§ **Dataset**
▶

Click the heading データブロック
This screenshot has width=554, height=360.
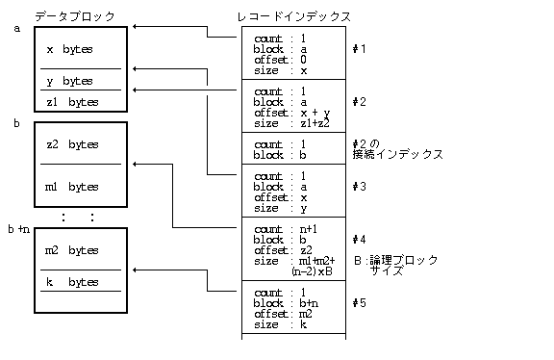[74, 16]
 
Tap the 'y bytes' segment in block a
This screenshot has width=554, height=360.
[70, 81]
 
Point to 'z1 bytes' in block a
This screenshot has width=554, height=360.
[72, 101]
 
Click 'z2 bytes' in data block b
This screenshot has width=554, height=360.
[72, 144]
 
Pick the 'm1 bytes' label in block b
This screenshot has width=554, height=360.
[72, 186]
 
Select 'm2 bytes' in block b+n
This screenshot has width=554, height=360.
[72, 250]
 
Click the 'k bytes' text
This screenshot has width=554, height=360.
[72, 282]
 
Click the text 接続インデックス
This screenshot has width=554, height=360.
[398, 154]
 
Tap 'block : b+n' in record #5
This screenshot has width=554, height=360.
[285, 303]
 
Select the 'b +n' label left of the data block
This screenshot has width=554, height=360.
[19, 229]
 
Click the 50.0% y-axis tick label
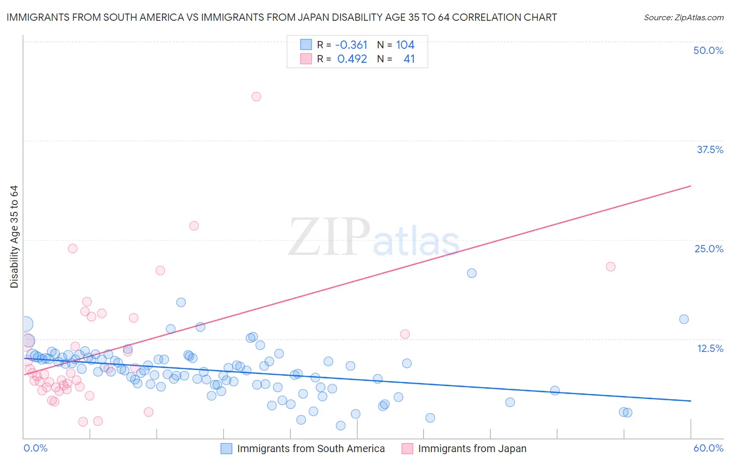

◀

§ **Task directions**
Pick out every line of the records that contains the word "Select", matching case exactly, and copy each one.

§ **Result**
Select 'm2 bytes' in block b+n
Select the 'b +n' label left of the data block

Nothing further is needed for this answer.